How then, does the FDA establish regulatory “rules of the road” for such a broad array of products? For starters, all manufacturers must establish “quality systems” to ensure their products consistently meet applicable requirements and specifications. Medical device quality systems are known as “current good manufacturing processes” (CGMP), with specific requirements found in “Title 21” of the Code of Federal Regulations (CFR). A more precise location is Title 21 CFR Parts 800-1299. Not surprisingly, the requirements cover various aspects of design, clinical evaluation, manufacturing, packaging, and labeling of medical devices.
But the regulations also address logistics-related aspects of the medical device supply chain. Subpart L of the regulation is titled, “Handling, Storage, Distribution, and Installation,” and among other things, directs a manufacturer to establish control and distribution procedures, and a process for ensuring expired or “deteriorated” devices are not distributed.
The regulations do not dictate specifically what a quality system should look like, or how it should be implemented. “Because [these regulations] must apply to so many different types of devices,” the FDA guidance states, “it does not prescribe in detail how a manufacturer must produce a specific device.”

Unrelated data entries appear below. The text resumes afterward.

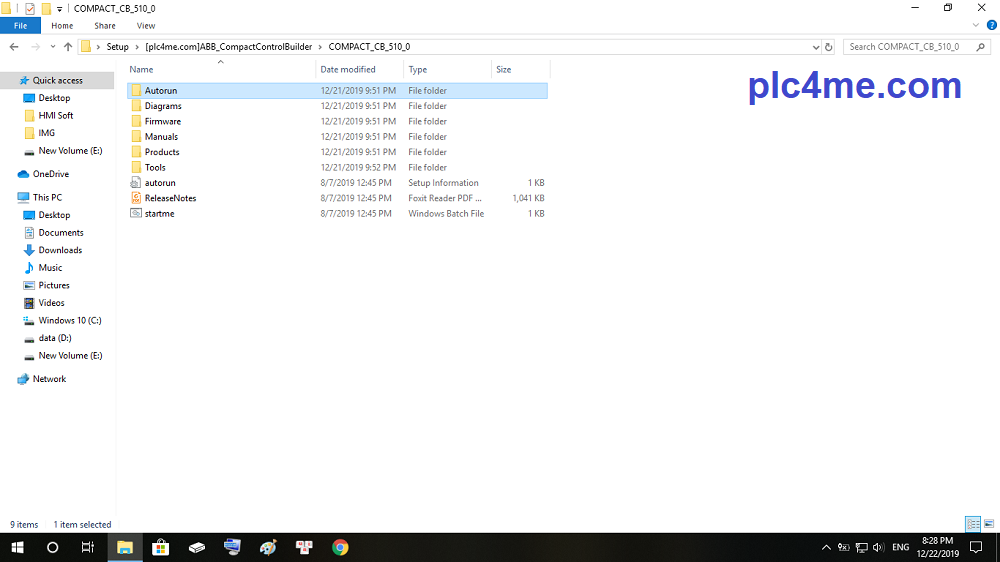
Task: Navigate to the Setup breadcrumb folder
Action: pyautogui.click(x=117, y=47)
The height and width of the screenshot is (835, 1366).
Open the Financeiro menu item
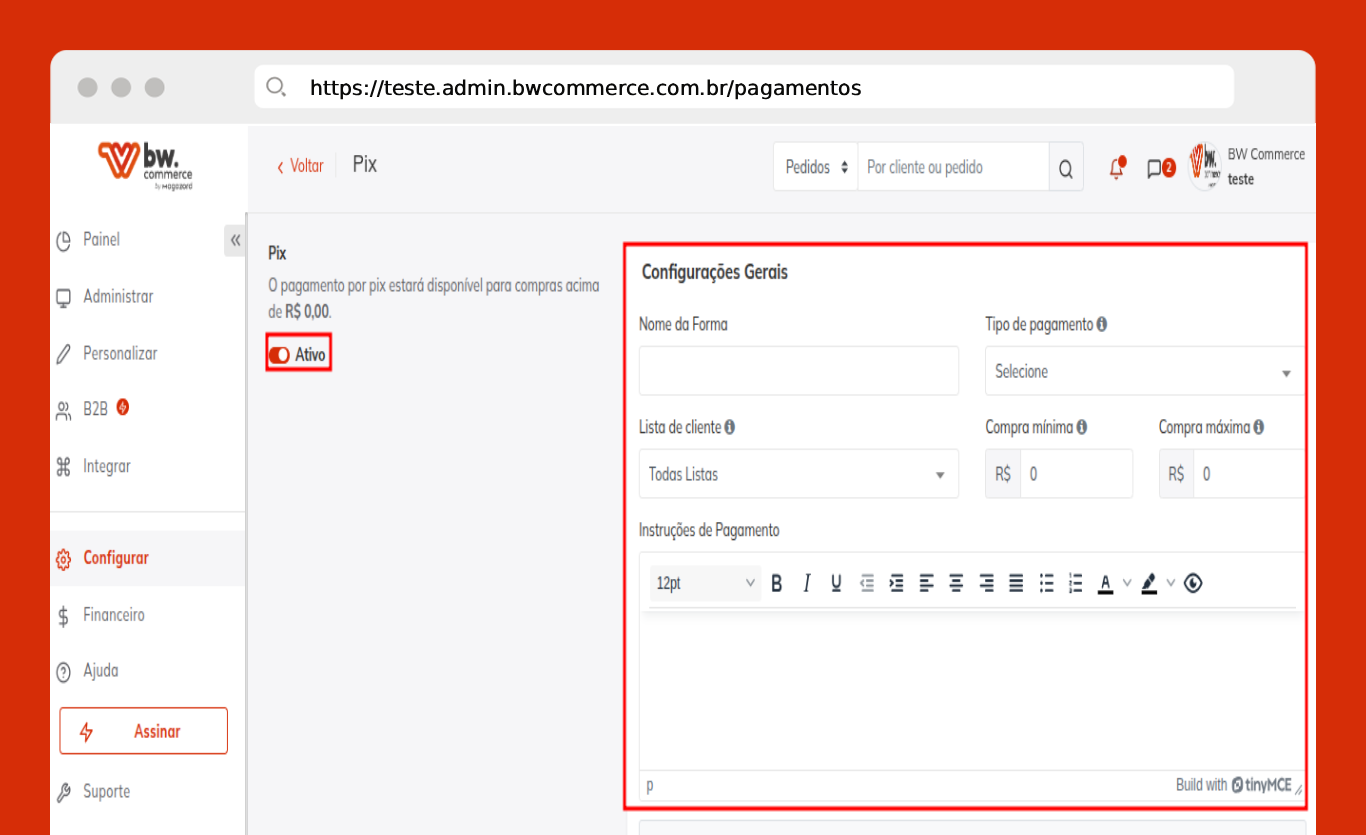point(114,615)
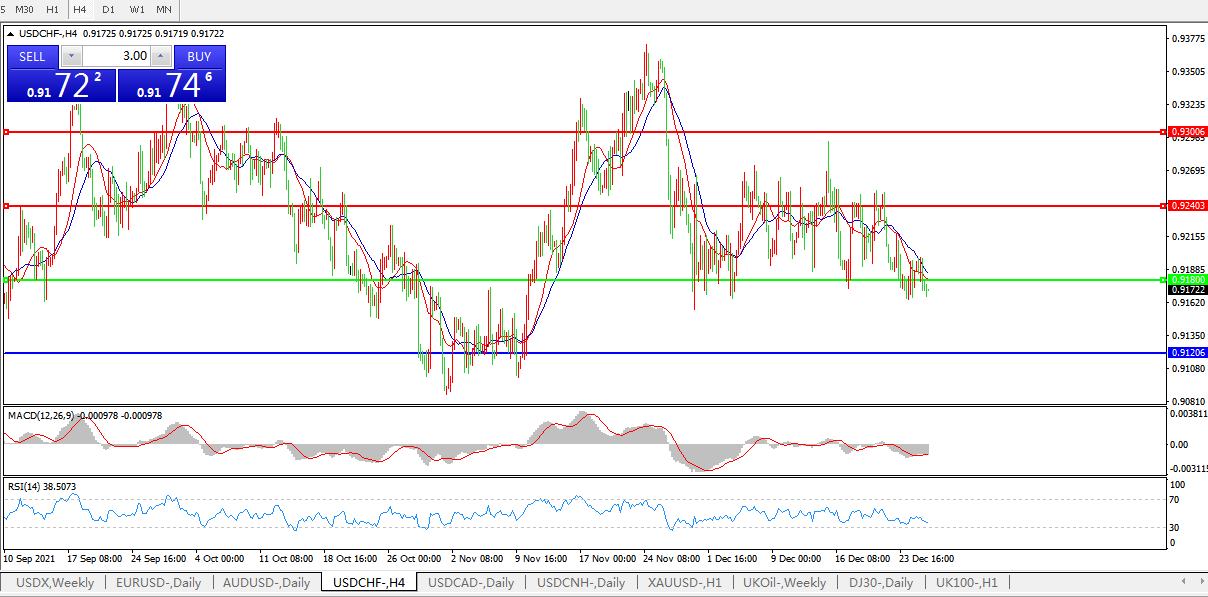This screenshot has width=1208, height=597.
Task: Open the USDX,Weekly chart tab
Action: pos(55,582)
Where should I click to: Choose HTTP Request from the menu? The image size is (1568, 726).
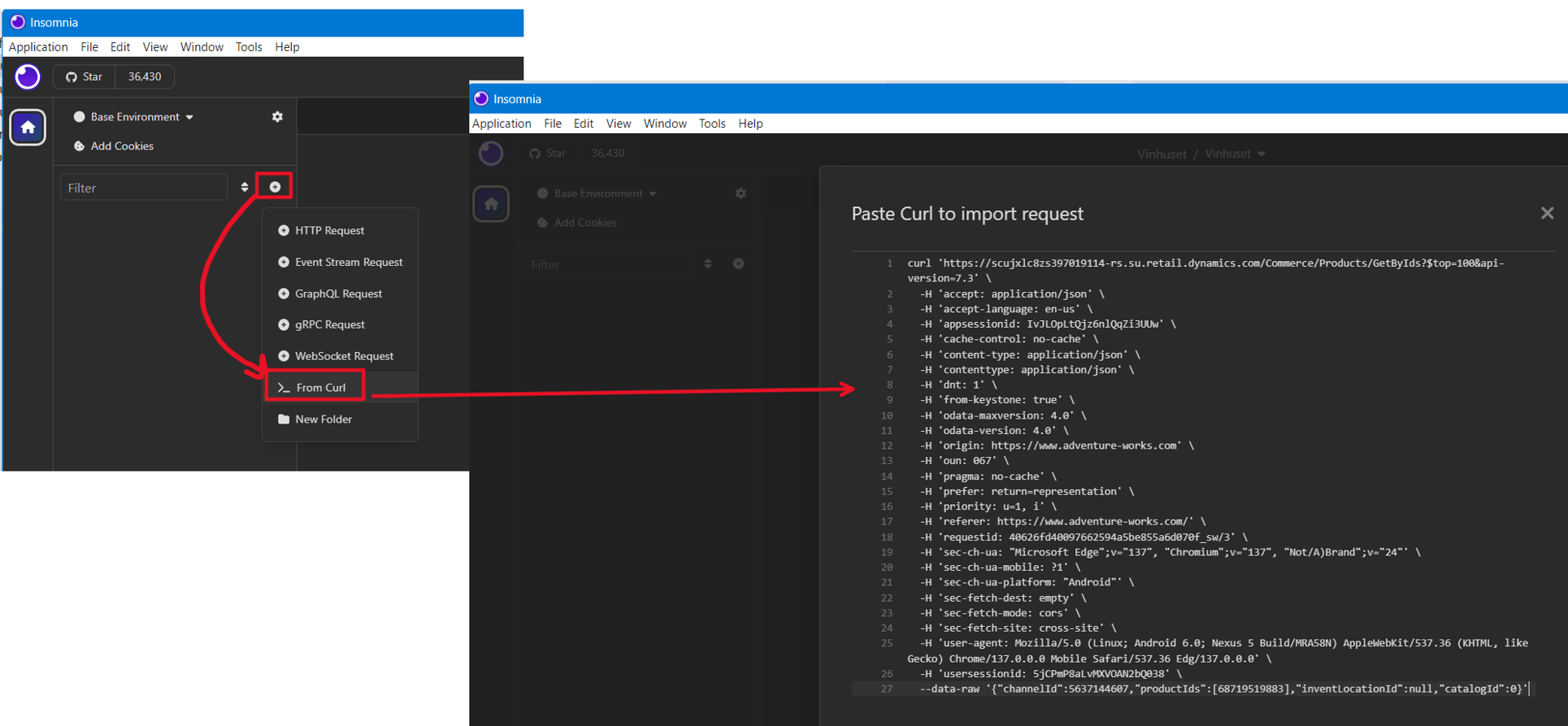click(x=329, y=231)
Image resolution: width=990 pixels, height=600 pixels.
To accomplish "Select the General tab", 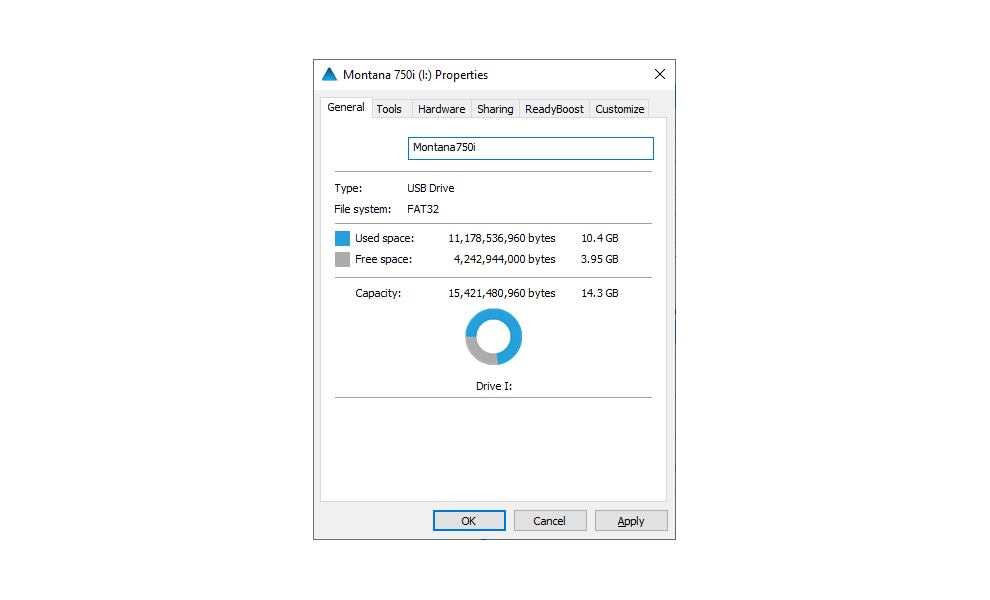I will tap(346, 108).
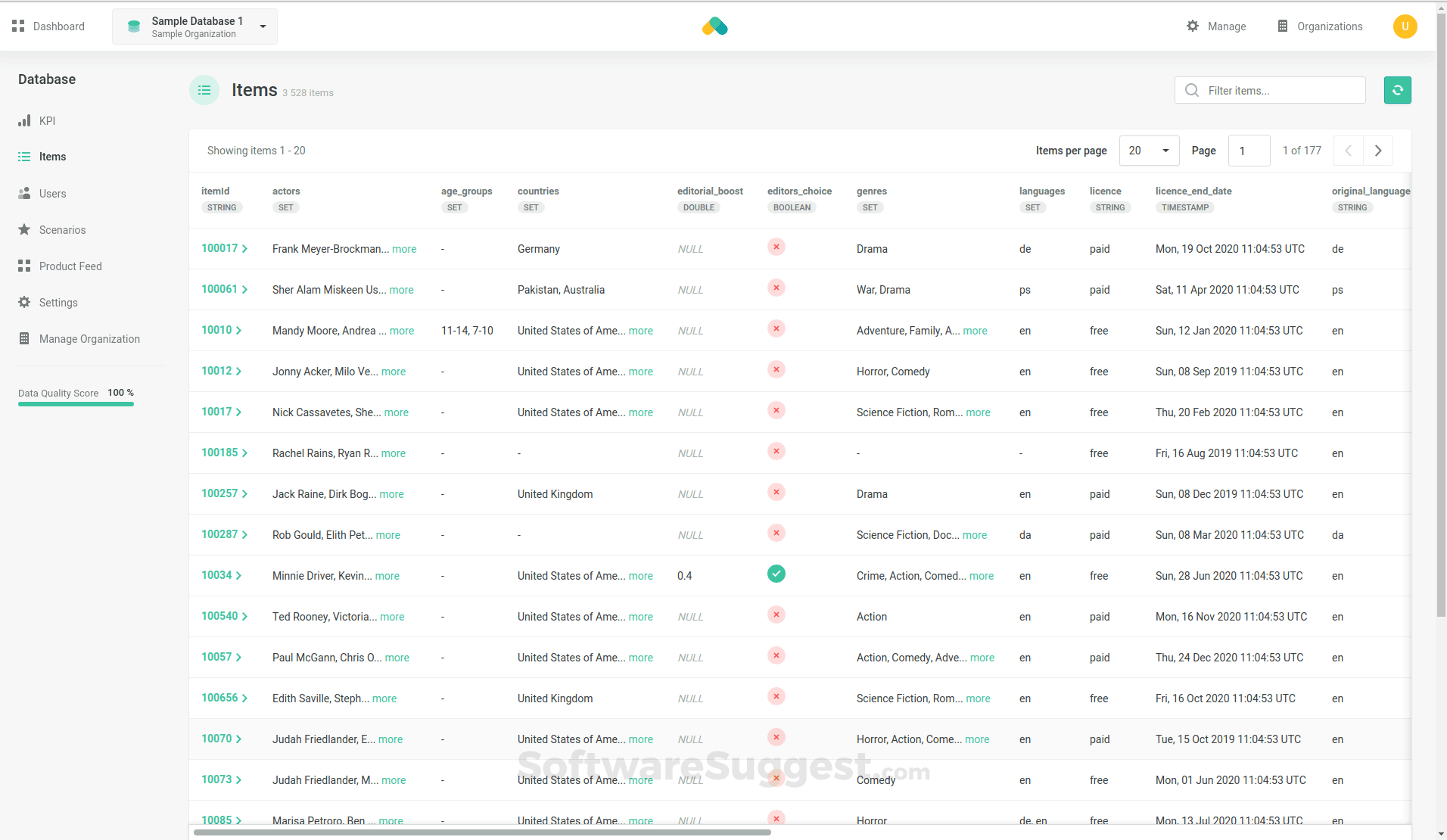Image resolution: width=1447 pixels, height=840 pixels.
Task: Open KPI from the sidebar
Action: [47, 121]
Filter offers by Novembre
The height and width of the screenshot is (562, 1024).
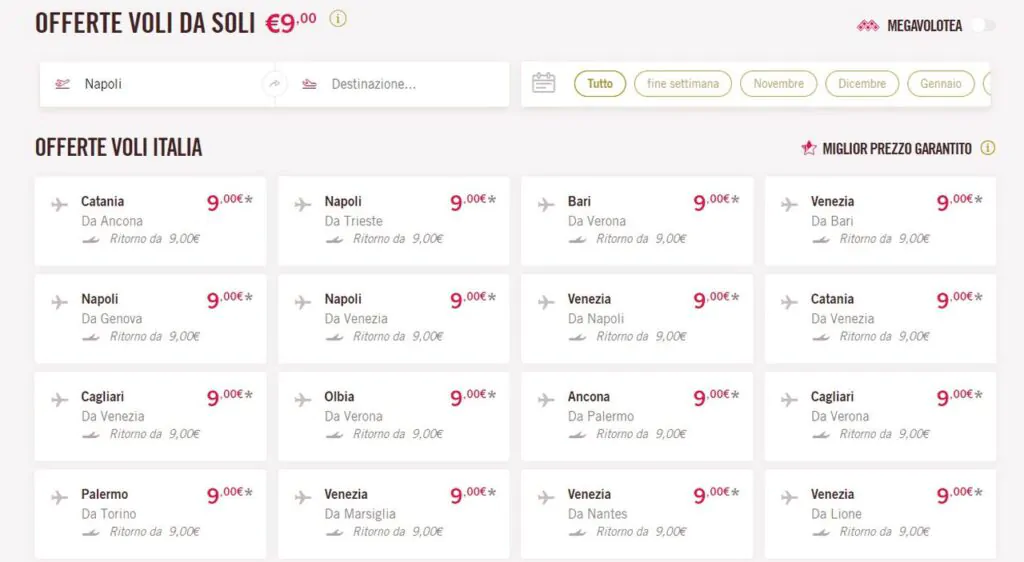(778, 84)
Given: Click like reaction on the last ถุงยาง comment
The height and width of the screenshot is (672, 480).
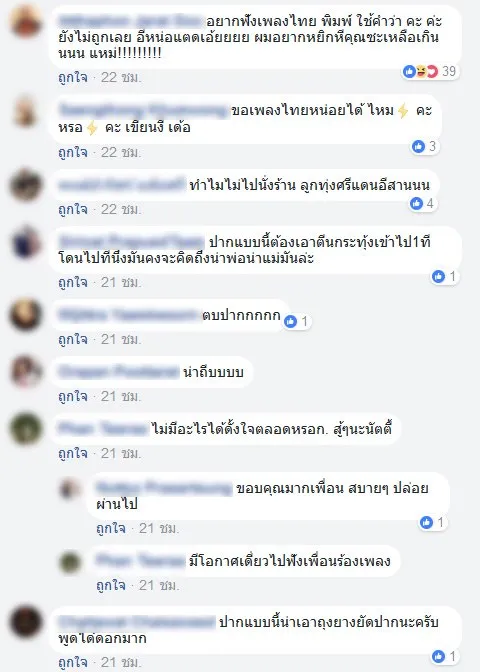Looking at the screenshot, I should pyautogui.click(x=438, y=656).
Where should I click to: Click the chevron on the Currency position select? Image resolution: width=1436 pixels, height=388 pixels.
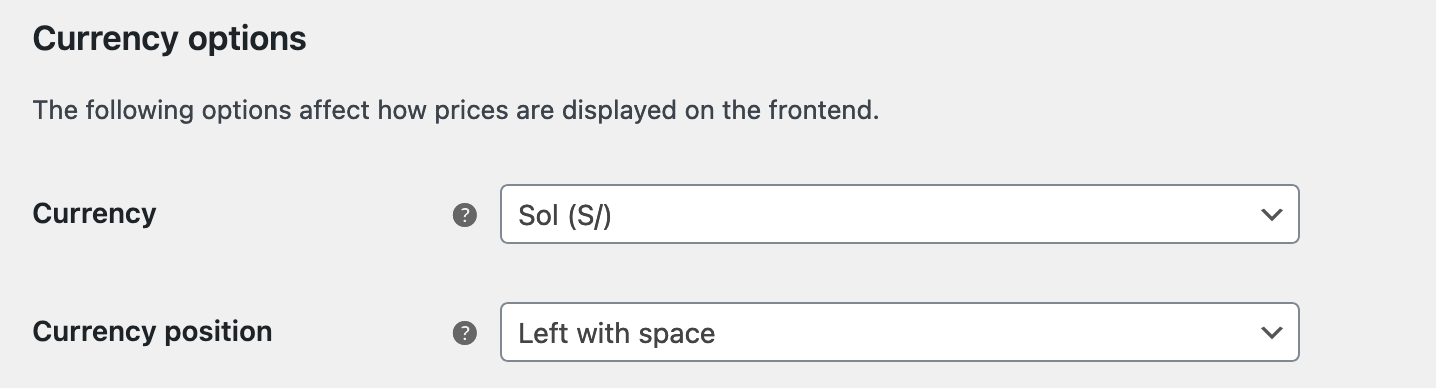pyautogui.click(x=1271, y=333)
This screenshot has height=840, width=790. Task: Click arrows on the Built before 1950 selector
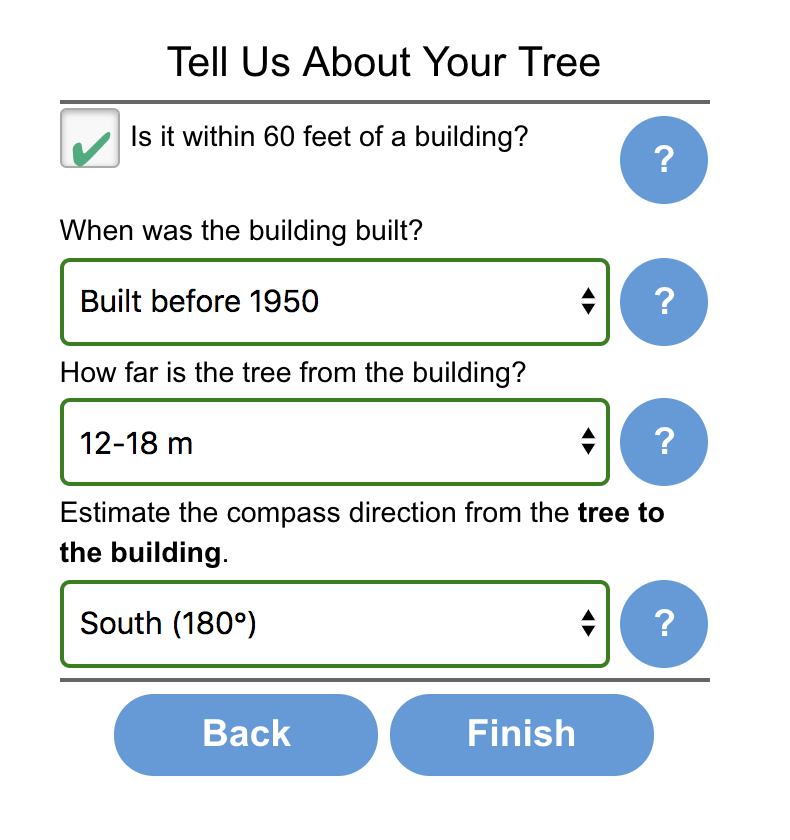pyautogui.click(x=588, y=301)
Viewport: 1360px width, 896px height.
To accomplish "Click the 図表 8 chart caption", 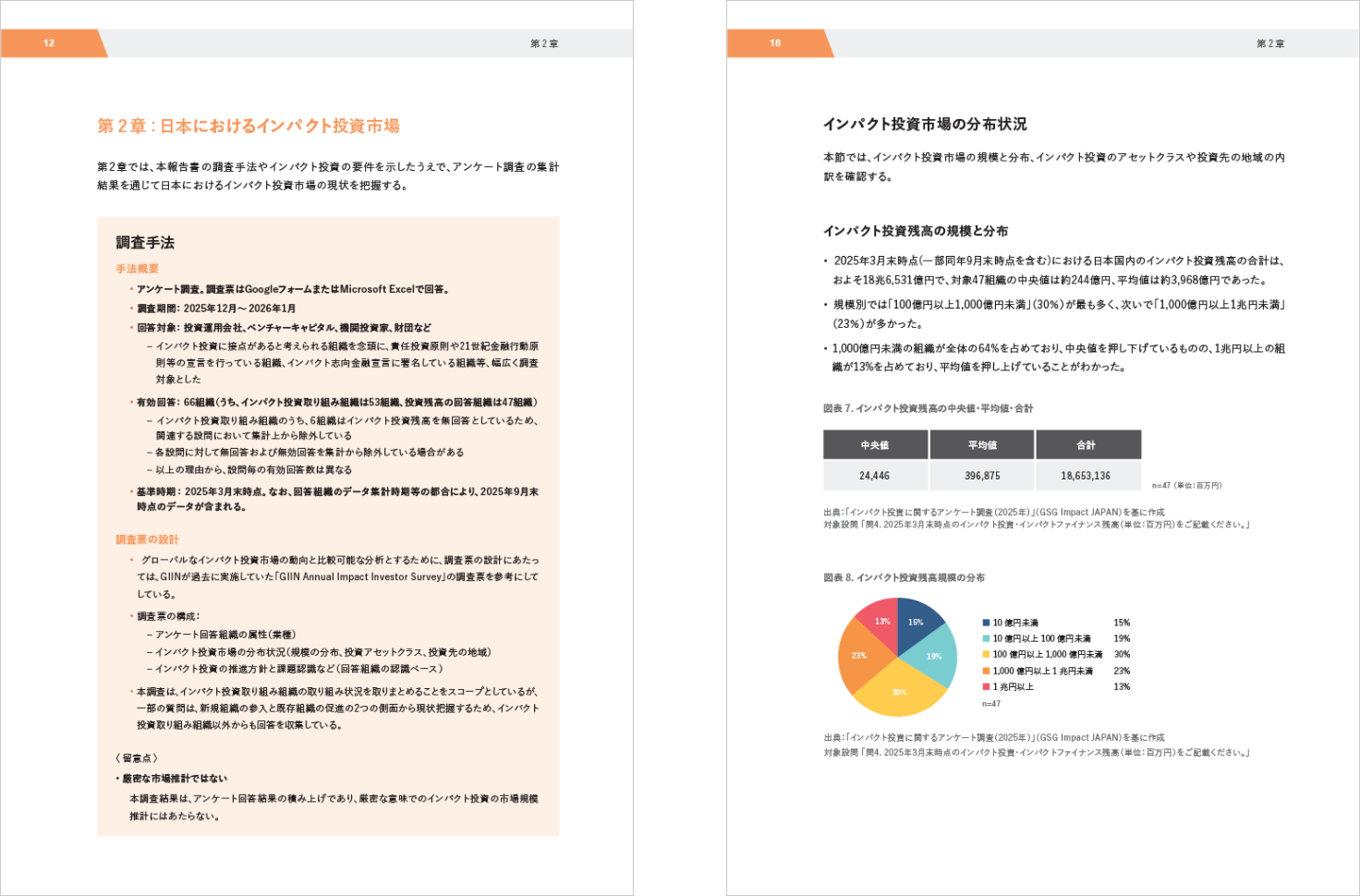I will pyautogui.click(x=904, y=577).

Instead, manufacturers are advised to “use good judgment” when developing their quality system. Each manufacturer has the responsibility to establish requirements that will ensure the safety and effectiveness of their devices. Manufacturers are also responsible for establishing methods and procedures to “design, produce, distribute, etc. devices that meet the quality system requirements,” as described by the FDA.
Since device manufacturers often rely on third-party-logistics providers to manage their warehouse and distribution functions, it’s essential for suppliers to understand their role in the compliance process. Great care must also be exercised to ensure a supplier can perform the required responsibilities. For example, a manufacturer of temperature-sensitive devices would want to ensure that a logistics provider’s storage facilities and vehicles had the required temperature-control capabilities. Or that a fulfillment center is able to meet FDA inventory requirements designed to ensure expired products are removed from the distribution process.
Not surprisingly, the FDA takes very seriously its role in medical device regulation. The number of “483 observations,” which are notifications sent to advise manufacturers about a possible violation, increased by almost 15 percent during 2017. The more serious action of “warning letter” issuance declined, which is a positive trend. These FDA corrective actions cover a broad range of possible violations, including problems with logistics-related activities.